L’Albania è nel caos e questo non soltanto per i disordini scaturiti dalle proteste in corso da diversi giorni a Tirana. Strappi, decisioni considerate avventate, reciproche accuse tra i vari partiti, il Paese balcanico rischia di scivolare in un’inquietante instabilità da cui si vedono poche vie di uscita.

Le proteste

Tutto nasce dalle manifestazioni che già dallo scorso anno imperversano per le strade delle città albanesi, per le quali governo ed opposizione si accusano a vicenda. Da una parte l’esecutivo di centrosinistra del Partito Socialista del premier Edi Rama, secondo cui l’opposizione aizza appositamente i cittadini per destabilizzare l’Albania ed impedire le riforme, dall’altra la minoranza di centrodestra del Partito Democratico che sostiene invece come il principale responsabile del caos sia proprio il primo ministro. Nelle proteste, particolarmente accentuate a Tirana, i manifestanti chiedono le dimissioni di Rama reo secondo loro di non aver bloccato la corruzione. Inoltre, una parte del Partito Democratico sostiene brogli elettorali nelle legislative del 2017.

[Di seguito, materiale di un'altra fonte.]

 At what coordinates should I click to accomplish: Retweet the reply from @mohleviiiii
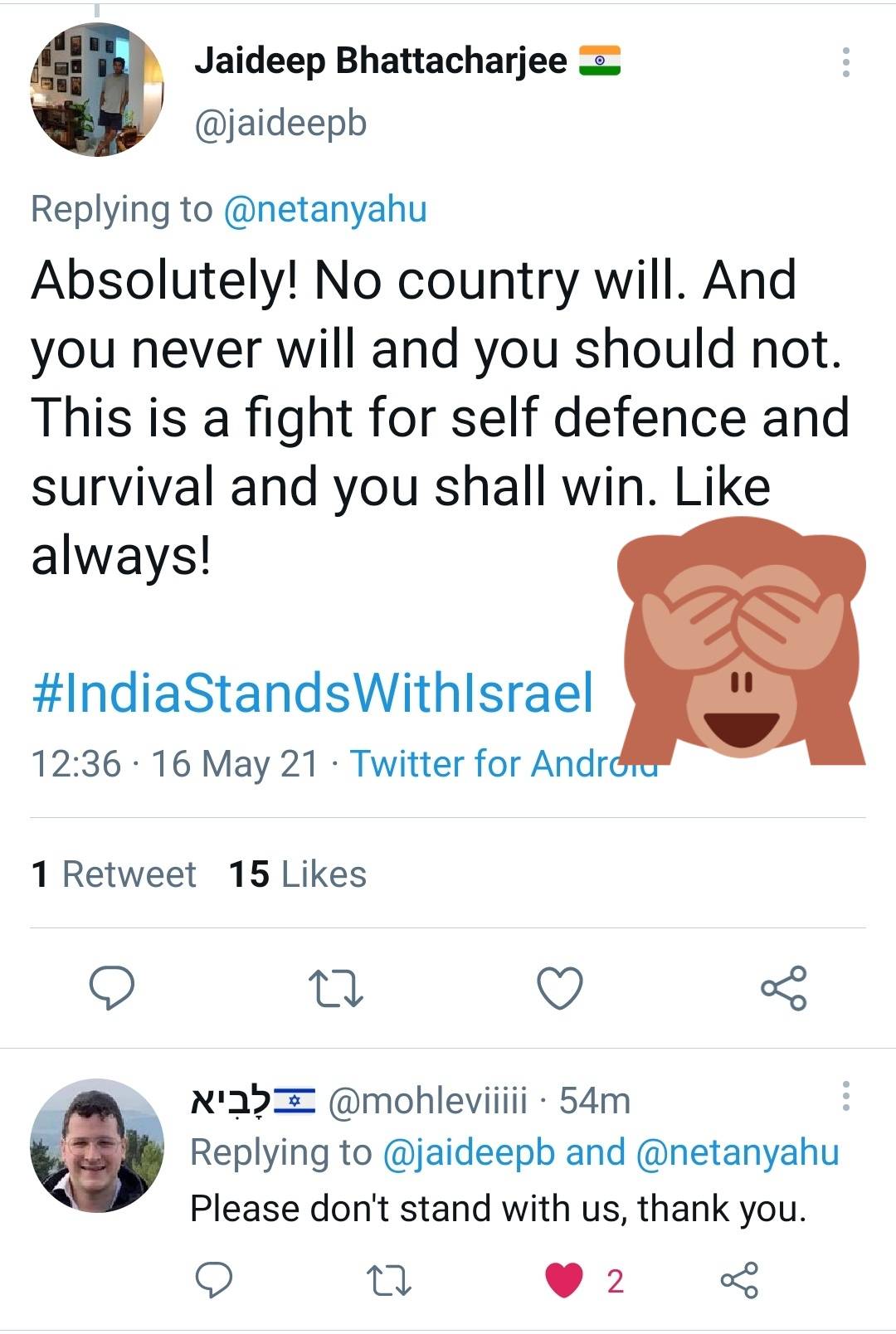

Dopo mesi di relativa calma, le manifestazioni riprendono proprio negli ultimi giorni. L’Albania è in una fase delicata, in quanto il 20 giugno dovrebbe iniziare la fase di trattativa per l’adesione all’Ue, su cui convergono tutte le forze politiche ma per la quale emergono non poche spaccature in seno all’elettorato, ed il 30 giugno invece sono fissate le elezioni amministrative.

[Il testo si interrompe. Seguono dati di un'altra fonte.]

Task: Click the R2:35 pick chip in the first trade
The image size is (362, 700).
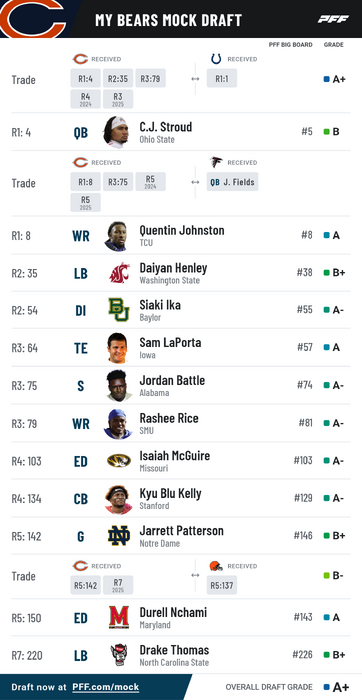Action: (x=118, y=78)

La mossa del presidente Meta

Proprio mentre ancora Tirana è bloccata dalle manifestazioni, dal palazzo presidenziale emerge una decisione destinata ad infiammare ulteriormente la situazione: il presidente della Repubblica, Ilir Meta, decide di rinviare sine die la data delle elezioni amministrative. Questo perchè, secondo una nota della presidenza albanese, non ci sarebbe il clima ideale per chiamare i cittadini alle urne. Ma la mossa, che riceve il plauso dell’opposizione, infiamma ulteriormente la situazione e rischia di avviare una vera e propria paralisi istituzionale. Il premier Rama infatti accusa Meta di non essere imparziale e di aver privato i cittadini albanesi del proprio diritto di voto e tira dritto con le elezioni: “Si faranno”, assicura Rama nel corso di diverse interviste rilasciate in questi giorni.

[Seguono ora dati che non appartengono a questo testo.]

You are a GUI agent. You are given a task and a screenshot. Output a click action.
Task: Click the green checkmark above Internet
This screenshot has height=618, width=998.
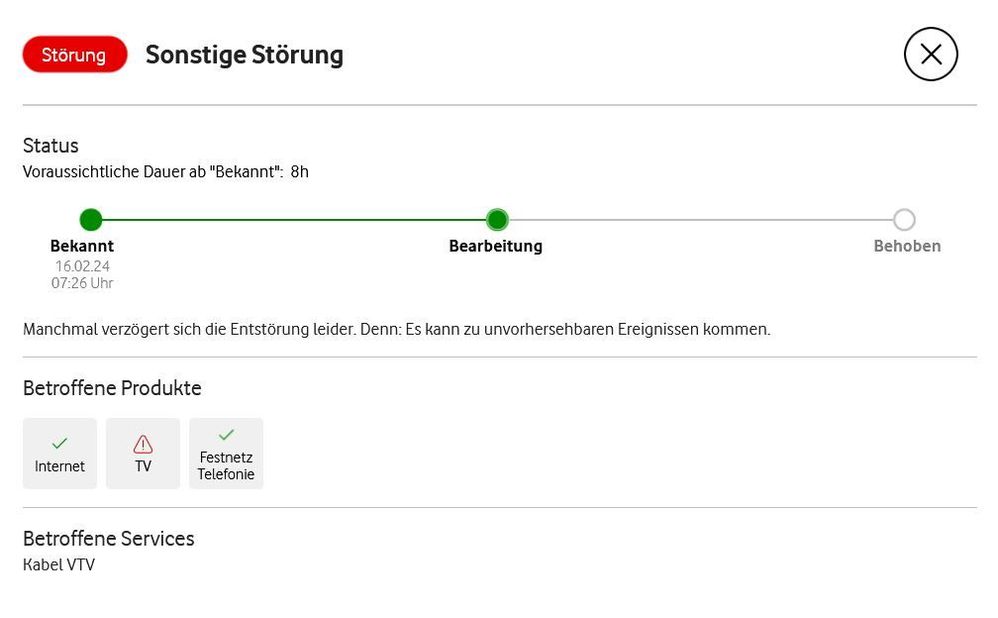[x=60, y=443]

Ma lo strappo istituzionale tra presidente e primo ministro è evidente e preoccupa non pochi analisti. In Albania il presidente ha ruolo di garante ed è eletto dal parlamento. Meta è in carica dal 2017, ma la sua è una figura dal passato politico molto attivo, essendo tra le altre cose anche fondatore di uno dei principali partiti per adesso all’opposizione, ossia il “Movimento Socialista per l’Integrazione“. Per questo il premier Rama preme sulle elezioni, quasi invalidando (almeno sotto il profilo politico) le parole del capo dello Stato. Ed il partito Socialista pensa all’impeachment, che però per essere approvato necessita dei voti favorevoli dei due terzi del parlamento e dunque l’iter si profila molto lungo e complesso. In poche parole, a Tirana potrebbe sorgere un grave e preoccupante duello a distanza tra presidente della Repubblica e primo ministro, le cui conseguenze appaiono imprevedibili.

Gli scenari futuri

Un orizzonte fosco dunque quello albanese, le proteste di questi giorni paralizzano il Paese e determinano scontri tra le più alte cariche. Rama punta il dito contro chi non vuole l’applicazione della riforma della giustizia, chiesta a gran voce dalla stessa Ue per avviare i negoziati di adesione, dall’altro lato l’opposizione parla di governo corrotto ed inaffidabile. A mettere benzina sul fuoco anche il settimanale tedesco Bild, che nei giorni scorsi pubblica intercettazioni dove si evidenziano contatti tra un boss di Durazzo ed alcuni deputati socialisti.

Un quadro dunque fatto di accuse reciproche e di paralisi istituzionale, ecco cosa potrebbe divenire l’Albania nei prossimi mesi. E già fra poche settimane potrebbe sorgere la prima conseguenza di questa situazione: il rinvio dell’inizio del negoziato per l’ingresso all’Ue.